At the Rochester Hills Small Group, it was a smaller-than-usual meeting of 12 enthusiastic participants who asked a lot of questions. Topics discussed ranged from types of soy products to addressing barriers to change. The food topic was "Big Salad" (like the one pictured here) which uses greens as the base in generous amounts and any combination of vegetables (raw or cooked), grains, legumes, and raw nuts/seeds (in small amounts) on top. There were greens (of course!), cucumber, turnip, tomatoes, shredded carrots, red onions, radish, raw and roasted cauliflower, bean sprouts, beets, tabouli, roasted sweet potatoes, quinoa, black lentils, beet hummus, sunflower seeds, infused balsamic vinegar for dressing, oranges for dessert and more! As always, it was en educational and delicious meeting!

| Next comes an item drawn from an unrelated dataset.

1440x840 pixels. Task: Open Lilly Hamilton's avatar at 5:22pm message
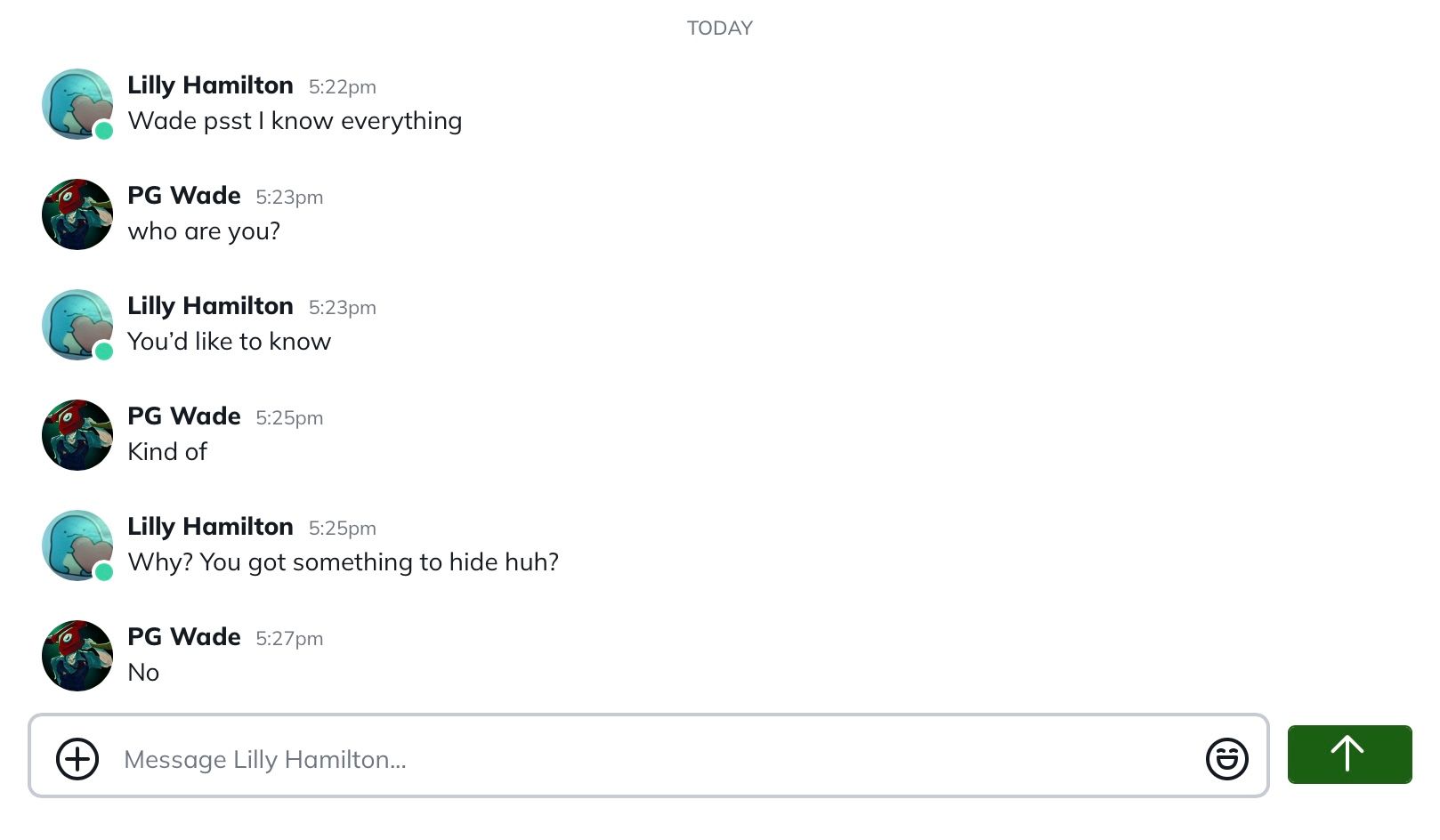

We had an excellent meeting, with great food and conversation. We were planning on showing a video called, Cowspiracy, but after our sharing, we didn't get the chance. We will plan on showing this documentary at our next meeting. It's the same person who was in What the Health documentary.
Jim Balla told us about an amazing vegan cheese sauce, that he puts on everything (to quote Jim, if this sauce was on dirt, he would eat every bite) The link to this recipe is: https://www.arespectfullife.com/recipe/plant-based-cheese-sauce-recipe/ (you might need to copy and paste this link to get it to work for you.)
Where’s Paul Chatlin? Great group of new friends and old ones, all trying to reclaimtheir health with the help of gracious host Janine Tacey!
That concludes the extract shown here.